È ancora presto per valutare il peso che Eternals avrà nell’economia complessiva del Marvel Cinematic Universe, ma nell’ottica del singolo film è chiaro che ci troviamo di fronte ad un notevole passo in avanti rispetto ad altri prodotti simili. L’idea principale è quella di arricchire la cosmogonia dell’universo Marvel andando ad approfondire direttamente le origini cosmiche e i substrati segnici non presenti all’interno di altre opere esteticamente meno stimolanti e maggiormente legate all’MCU in quanto giocattolo di marketing, riuscendo a toccare allo stesso tempo le giuste corde emotive per non rendere il film una fredda esposizione di concetti ma uno splendido affresco sulle sensibilità umane.
Non stupisce, da questo punto di vista, il fatto che Zhao abbia dichiaratamente preso spunto dal cinema di Denis Villeneuve e da Interstellar di Christopher Nolan (cfr.) per ampliare la propria visione in un’operazione visiva che per toni e ambizioni ricorda quasi Justice League di Zack Snyder. L’affinità risiede soprattutto nel voler andare al di là delle particolarità del racconto per abbracciare un ventaglio espressivo più ampio e dal sapore universale. In Eternals, Chloé Zhao usa la cornice supereroistica a suo piacimento muovendosi al di là del binomio manicheo classico che vede la sfida tra bene e male come centrale, con l’obiettivo specifico di esaminare le zone grigie, celate, spesso evidenti ma mai realmente emergenti, del vissuto umano.
Gli Eterni, nonostante le capacità sovraumane e le origini extraterrestri, appaiono tuttavia come un nostro riflesso, come paradigma di quelle diversità che in realtà ci uniscono e ci rendono profondamente contigui l’un con l’altro. Le differenze si assottigliano e spariscono, anche là dove sembrano più marcate ed evidenti. Ed è proprio in questo contesto che Zhao incanala lo spettatore in un’opera che non mira ad evidenziare la spettacolarità dello scontro e del conflitto – le scene di matrice action sono ovviamente presenti, ma non costituiscono il fulcro principale dell’esperienza di Eternals – ma che invece vive per esplorare il significato recondito di un gesto o di uno sguardo. Eternals è il primo film Marvel che mostra una scena di sesso e che mette in scena una famiglia omosessuale. Nonostante l’unicum all’interno dell’MCU, gli eventi sono trattati con la normalità che, di fatto, li caratterizza. In tal senso, il film di Chloé Zhao esamina il valore del legame intersoggettivo senza porsi limiti di sorta, studiando la manifestazione dell’amore nelle sue molteplici ed infinite forme, affrontando inoltre con i personaggi di Thena e di Gilgamesh (Don Lee) anche l’importanza dell’affetto e della cura nei confronti della malattia mentale.
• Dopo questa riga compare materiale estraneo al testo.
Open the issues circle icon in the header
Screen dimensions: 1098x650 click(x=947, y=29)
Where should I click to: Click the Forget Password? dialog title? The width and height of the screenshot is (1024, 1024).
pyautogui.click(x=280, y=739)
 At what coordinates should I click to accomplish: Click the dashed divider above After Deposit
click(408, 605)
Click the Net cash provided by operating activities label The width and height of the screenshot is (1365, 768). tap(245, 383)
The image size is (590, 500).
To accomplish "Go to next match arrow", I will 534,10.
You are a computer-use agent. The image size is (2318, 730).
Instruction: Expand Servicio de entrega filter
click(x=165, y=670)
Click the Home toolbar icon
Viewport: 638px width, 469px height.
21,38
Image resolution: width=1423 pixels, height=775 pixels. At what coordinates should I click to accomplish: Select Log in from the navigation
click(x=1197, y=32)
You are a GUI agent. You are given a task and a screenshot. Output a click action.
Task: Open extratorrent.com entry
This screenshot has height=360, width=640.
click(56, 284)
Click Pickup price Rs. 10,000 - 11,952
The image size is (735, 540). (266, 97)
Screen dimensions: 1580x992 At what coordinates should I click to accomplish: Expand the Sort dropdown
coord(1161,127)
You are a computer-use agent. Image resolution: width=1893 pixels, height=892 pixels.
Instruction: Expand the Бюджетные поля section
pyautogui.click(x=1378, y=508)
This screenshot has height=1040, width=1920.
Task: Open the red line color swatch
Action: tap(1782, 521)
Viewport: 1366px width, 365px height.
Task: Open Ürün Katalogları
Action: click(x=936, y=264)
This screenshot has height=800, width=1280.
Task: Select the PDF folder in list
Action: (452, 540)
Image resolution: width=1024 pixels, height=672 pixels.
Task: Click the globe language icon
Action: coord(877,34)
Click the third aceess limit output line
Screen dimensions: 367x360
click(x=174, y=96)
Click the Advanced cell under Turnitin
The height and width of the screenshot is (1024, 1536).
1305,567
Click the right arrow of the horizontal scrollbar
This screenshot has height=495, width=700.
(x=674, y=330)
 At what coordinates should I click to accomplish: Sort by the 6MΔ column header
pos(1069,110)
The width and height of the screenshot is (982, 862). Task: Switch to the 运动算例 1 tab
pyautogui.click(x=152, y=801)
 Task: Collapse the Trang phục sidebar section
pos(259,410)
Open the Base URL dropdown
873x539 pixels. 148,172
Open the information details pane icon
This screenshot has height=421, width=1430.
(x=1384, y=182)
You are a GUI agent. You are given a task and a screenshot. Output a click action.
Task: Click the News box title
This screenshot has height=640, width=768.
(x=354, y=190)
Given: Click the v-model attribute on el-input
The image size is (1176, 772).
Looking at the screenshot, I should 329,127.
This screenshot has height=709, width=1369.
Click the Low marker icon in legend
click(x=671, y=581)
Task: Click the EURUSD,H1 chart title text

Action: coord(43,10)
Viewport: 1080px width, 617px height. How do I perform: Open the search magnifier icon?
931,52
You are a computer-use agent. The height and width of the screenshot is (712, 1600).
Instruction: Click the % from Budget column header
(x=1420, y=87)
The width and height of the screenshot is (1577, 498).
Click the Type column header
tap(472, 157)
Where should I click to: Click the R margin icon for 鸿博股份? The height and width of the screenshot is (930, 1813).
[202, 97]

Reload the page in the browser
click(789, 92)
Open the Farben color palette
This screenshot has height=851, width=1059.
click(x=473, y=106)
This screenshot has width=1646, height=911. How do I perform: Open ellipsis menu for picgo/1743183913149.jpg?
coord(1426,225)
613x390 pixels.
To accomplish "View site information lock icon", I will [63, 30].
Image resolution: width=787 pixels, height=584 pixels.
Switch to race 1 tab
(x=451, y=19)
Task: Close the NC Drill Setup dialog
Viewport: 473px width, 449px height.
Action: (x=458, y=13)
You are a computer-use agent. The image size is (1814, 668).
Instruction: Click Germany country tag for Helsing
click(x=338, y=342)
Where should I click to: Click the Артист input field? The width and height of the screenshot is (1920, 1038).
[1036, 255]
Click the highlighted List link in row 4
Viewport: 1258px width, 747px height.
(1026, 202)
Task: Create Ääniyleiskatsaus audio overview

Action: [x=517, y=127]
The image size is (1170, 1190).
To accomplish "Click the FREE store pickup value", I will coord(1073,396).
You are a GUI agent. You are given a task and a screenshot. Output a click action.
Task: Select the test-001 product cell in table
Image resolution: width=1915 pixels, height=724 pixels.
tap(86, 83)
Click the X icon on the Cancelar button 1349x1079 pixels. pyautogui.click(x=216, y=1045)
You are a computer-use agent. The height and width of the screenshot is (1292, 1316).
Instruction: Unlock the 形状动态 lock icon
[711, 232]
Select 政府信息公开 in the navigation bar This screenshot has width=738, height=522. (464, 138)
Oltre a ciò, Eternals offre anche una sua prospettiva equilibrata sulla questione identitaria tra organico/sintetico e creatura/creatore, non aggiungendo molto alle riflessioni sul tema già avanzate soprattutto dalla cinematografia di fantascienza, ma mostrando comunque la volontà di affrontare con maturità questioni complesse e sicuramente attuali, circoscrivendole in un edificio narrativo alla portata di tutti. Con Eternals, Chloé Zhao dimostra dunque come, con i giusti accorgimenti e le migliori intuizioni autoriali, ci sia la possibilità concreta per produrre buon cinema anche in spazi espressivi normalmente considerati come standardizzati e poco proficui.